Bölüm-8

998 48 5
                                    

"Kürşat nerde Kasım?"

"Kürşat Bey şantiyeye gitti Murat Bey"

"Hadi ya, tamam iş başa düştü o zaman"
"Yardım edebileceğim birşey varsa?"

    "Yok ben halledecem mecbur" deyip ceketimi koltuktan çekip giydim ve otoparka inip arabayla çıktım şirketten. Nefret ettiğim eve yaklaşırken elinde çantasıyla Tuğra'nın beklediğini gördüm. Dakik kızmış helal olsun dedim içimden yada bekletip olay çıkarmamdan korkuyor, bilmiyorum. Önünde durup binmesini bekledim ama yok kız hala benim geldiğimi fark etmemişti. Nereye dalmış lan bu kız? diye bakınca yavrusuyla oynayan kedilere gülümseyerek dalmış olduğunu fark ettim. Kendimi gülümserken yakalayınca hemen toparlanıp kornaya abandım resmen. Kornaya basınca korkudan yerinden sıçrayınca sırıtmaya başladım. Kapıyı sinirle açıp sert şekilde kapatınca
"Yavaş, o kapı bize lazım"
"O öd'de bana lazımdı"
"Öd derken?"

    "Az önce ödümü patlattın ya, ondan bahsediyorum" diye sinirle konuştu  "2 saattir burda bekliyorum. Seni kendine getirmem lazımdı"

       "Sen de aa dur şu kızın ödünü patlatayım madem bekliyorum diye düşündün öyle mi?"

    "Evet aynen öyle düşündüm. Nerden bildin acaba?" dediğimde kırmızı ışık yandığı için durduk.

    "Bu ne sıcak böyle arkadaş. Eriyip koltuğa yapışacam resmen" diye söylenip arabanın camını açtı ve önüne dönüp "radyoyu açabilir miyim?" deyince ona bakmadan başımla onaylayınca "öküz, cevap versen nolur sanki?" diye sessiz olmaya çalışarak konuşunca tam ona birşey söyleyecekken ışıkta duran yanımızdaki araçtaki iki kişinin Tuğra'ya baktığını fark edince sinirle yanımdaki anahtarla Tuğra'nın koyu filmle kaplı olan camını kapattım.  "Niye kapattın? Hava çok sıcak ama. Pişiyorum burda"

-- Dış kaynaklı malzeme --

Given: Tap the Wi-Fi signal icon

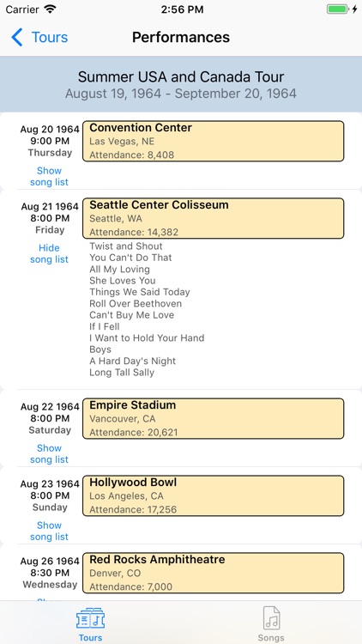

    "Klimayı açarım ben, hem daha çabuk serinlersin. Klima camdan iyidir ne de olsa" deyince bana dönüp şaşkın şaşkın bakarak

    "S-sen beni mi düşündün? Galiba bugün ölecem ben. Yoksa ben kanser miyim? Ve birkaç aylık ömrüm kaldı. Sen de bunu öğrenip bana iyi davranıyorsun. Tabii ya o yüzden beni almaya sen geldin. Ya da klimayı açıp beni hasta etmeye niyetlisin sen, anladım ama çok beklersin ben böyle ölmem. Daha başka numaralar bulman gerekiyor artık-" baktım bu kızın susacağı yok yeşil ışığın yanmasını fırsat bilip gaza yüklenince öne doğru eğilen kız bir anda koltuğa yapıştı. "Yavaş yavaş. Ehliyeti kasaptan mı aldın Murat Ağa? Şey yani çok iyi kullanıyorsun o yüzden şey ettin ben" deyip önüne döndü. Kaçırdığım bir nokta vardı. Ben az önce bu kızı mı kıskanmıştım?

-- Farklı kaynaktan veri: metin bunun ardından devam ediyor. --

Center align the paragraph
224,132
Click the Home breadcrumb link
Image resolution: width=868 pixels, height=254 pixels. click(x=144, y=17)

   Arabadan indiğimde kurşun delikleriyle dolu olan duvarların tamir edildiğini fark ettim. İçeri girince avluda oturan kadınları görmemle oraya yöneldim.

    "Tuğra, hoşgeldin kızım. Özlettin kendini" deyip hepsi tek tek sarıldı.

    "Valla biz çok özledik seni Tuğra'cım iki günde. Nasıl alıştırdıysan artık kendini"

    "Ama bizden çok özleyen birisi var galiba" deyip kapıya bakınca bende oraya baktım, gülümseyerek dizlerimin üstüne çöktüm ve kollarımı açtım. Ceren de beni gördüğü gibi koşarak gelip sarıldı bana. Saçlarından öpüp

    "Ohh çok özlemişim valla" deyip bir daha öptüm. Ceren'i de kucağıma alıp yerime oturdum. "Tamir edilmiş heryer?"

   "Evet, Murat sağolsun ustaların başında durunca çabucak halletmişler" iyi bari hiç değilse bir işe yaramış beyimiz

    "İyi bari otelde rahat edemezdiniz zaten" acaba söylemeli miyim? Ya aralarını kötü yaparsam? Ya da bana çıkışırlarsa bu konu yüzünden? Üstüme kalır mıydı acaba bu mevzu? Sen de bu şans varken kesin senin üstüne kalır Tuğra Hanım.